# Boyd's of St. Louis?



## ATL (Nov 29, 2011)

Anyone have any details on the Boyd's of St. Louis house brand? Or, at least, I assume the sportcoat I just picked up from a thrift is from the house brand.


----------



## xcubbies (Jul 31, 2005)

I use to shop at Boyd's in the 1960s. They sold good quality traditional clothing, with a men's, women's and boy's department in their Clayton store. I suppose it was where I first came to admire clothing, though as a sixteen, seventeen year old, I could not afford much there. I don't think they still exist, which is a shame.


----------



## ATL (Nov 29, 2011)

Yeah, it went under in the '90s, I think. The jacket is really well made, so I'm happy, I was just hoping someone knew a little more about the manufacturer.


----------



## cincydavid (May 21, 2012)

A lot of their store brand items were under the Threadneedle Street label...I used to go to the Boyd's Subway discount section on the lower level of the store in Clayton when I was a student at St Louis U in the 80s. They were downtown St Louis, Clayton, and I seem to recall there was a store in Crestwood, maybe?


----------



## AtlantaPete (Jan 25, 2019)

In the early 1960s, the downtown Boyd's store was the outlet for Gant shirt seconds, at the time Gant was the gold standard. I was in college in Chicago and my family lived in downstate Illinois about 90 miles from St. Louis. I would take orders from my college buddies, and load up on Gant button downs and make a small premium for my efforts. I still had some of those shirts many years after college.

» **STORED DATA**:
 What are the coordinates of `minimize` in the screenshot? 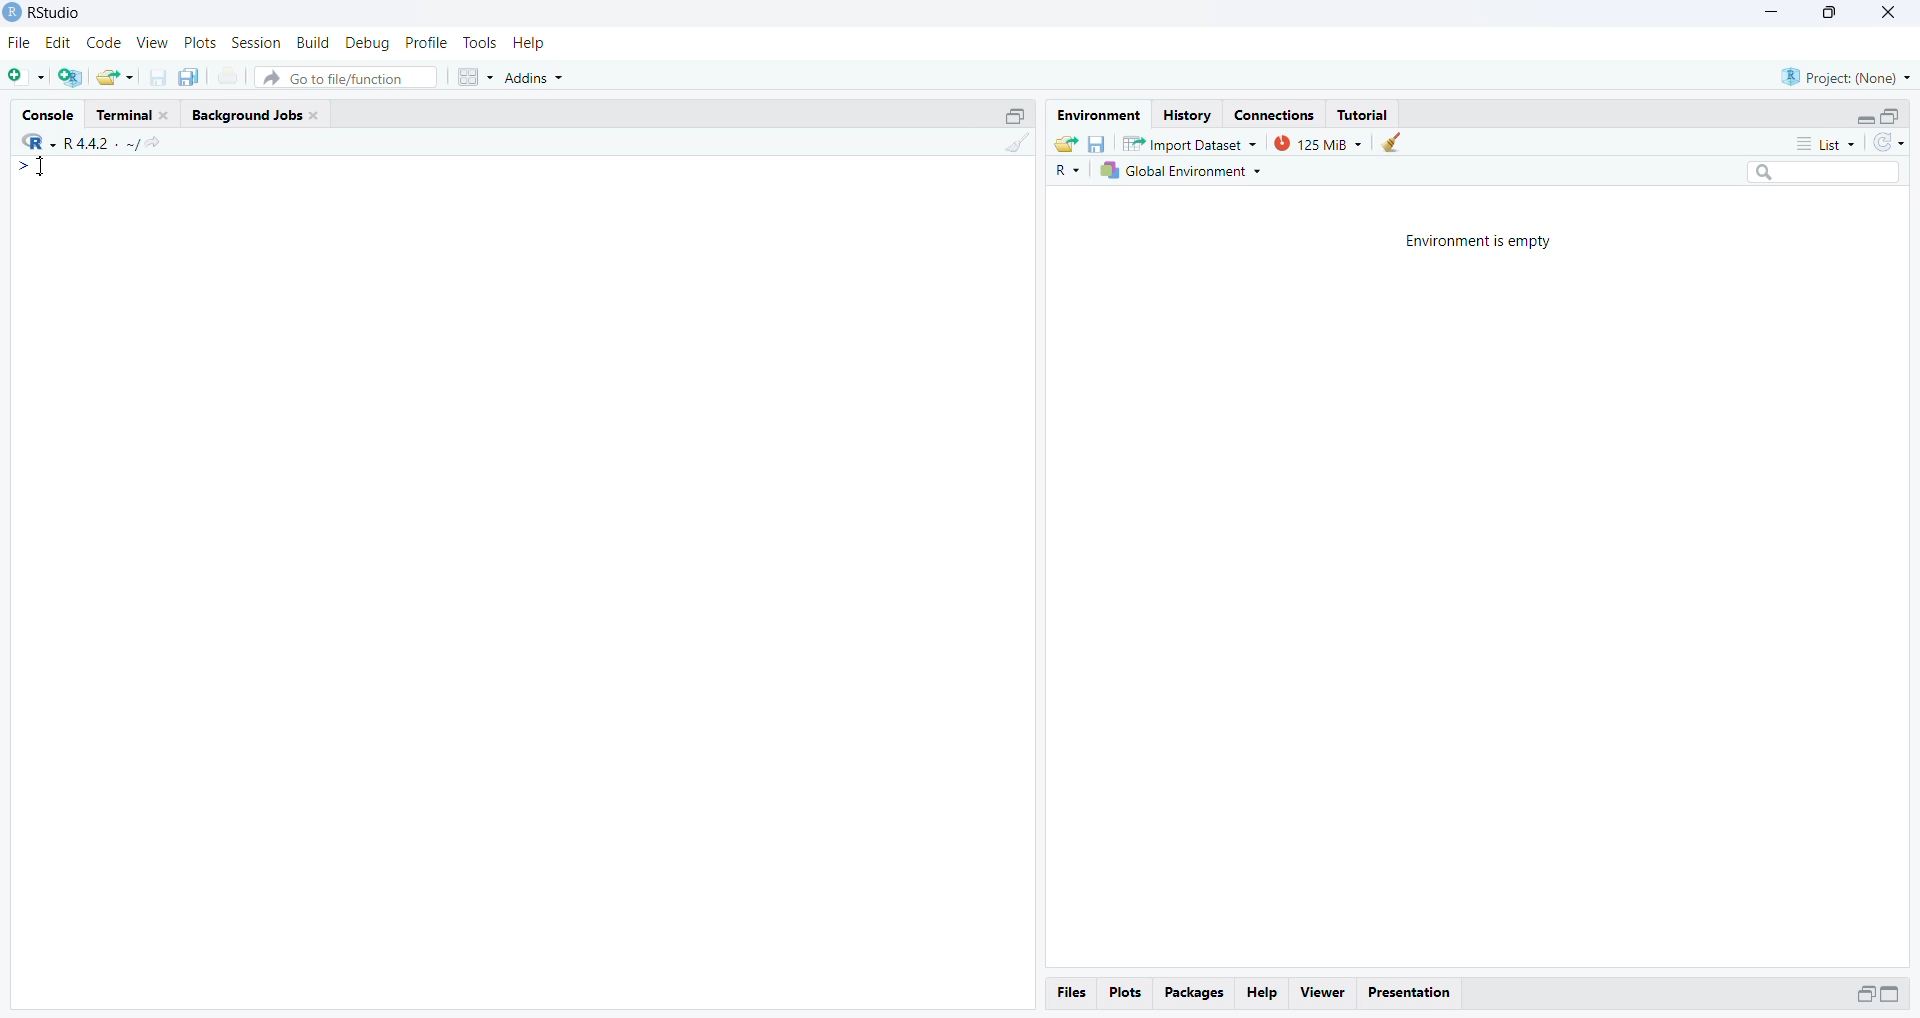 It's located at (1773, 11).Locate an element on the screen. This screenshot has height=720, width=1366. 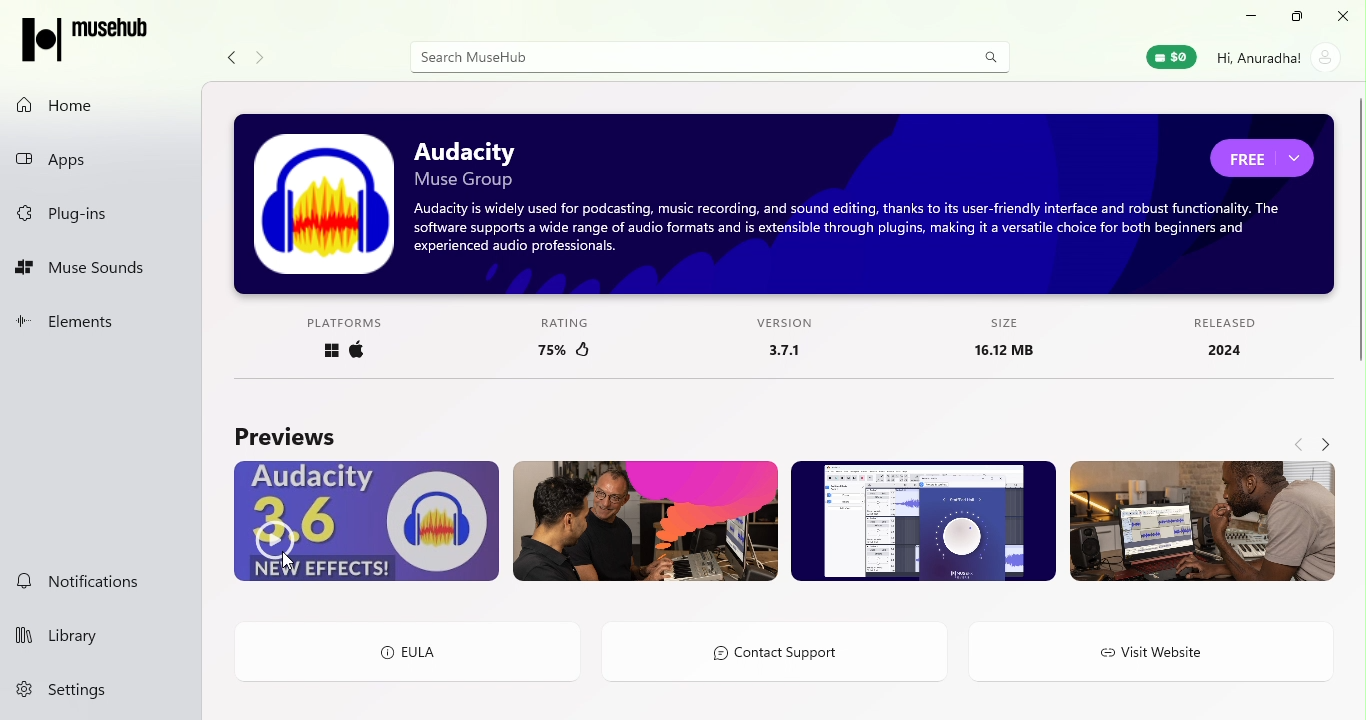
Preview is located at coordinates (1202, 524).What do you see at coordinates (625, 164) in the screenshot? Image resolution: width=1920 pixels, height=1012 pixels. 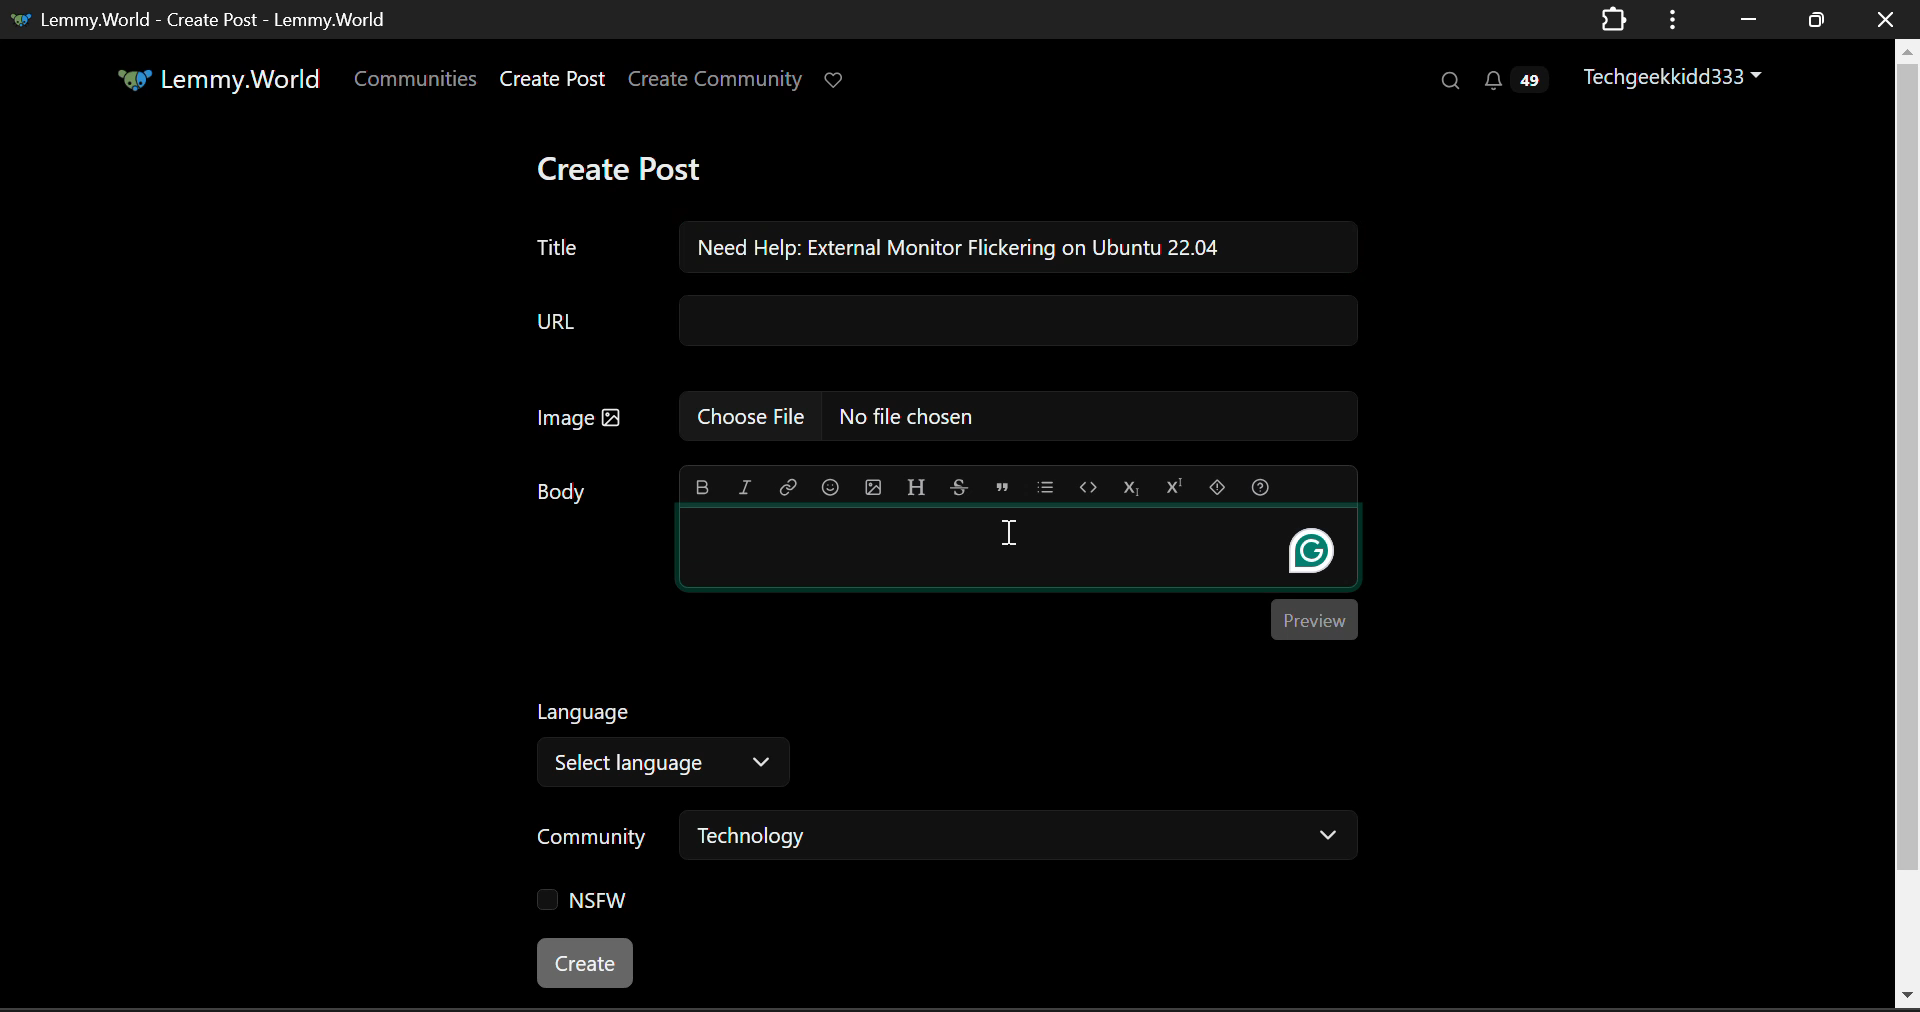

» **SET PROBLEM 1**: Print the stretch of the Boyd's forum thread from "# Boyd's of" through "(Jul 31, 2005)".
» **SET PROBLEM 2**: Summarize the Boyd's forum thread in two sentences.

» **EXERCISE ANSWER 1**:
# Boyd's of St. Louis?



## ATL (Nov 29, 2011)

Anyone have any details on the Boyd's of St. Louis house brand? Or, at least, I assume the sportcoat I just picked up from a thrift is from the house brand.


----------



## xcubbies (Jul 31, 2005)

» **EXERCISE ANSWER 2**: A poster who picked up a sportcoat at a thrift store asks for details about the Boyd's of St. Louis house brand. Others remember Boyd's as a seller of good-quality traditional clothing with stores in Clayton and downtown St. Louis, note that many store-brand items carried the Threadneedle Street label, and recall buying Gant shirt seconds at the downtown store in the early 1960s.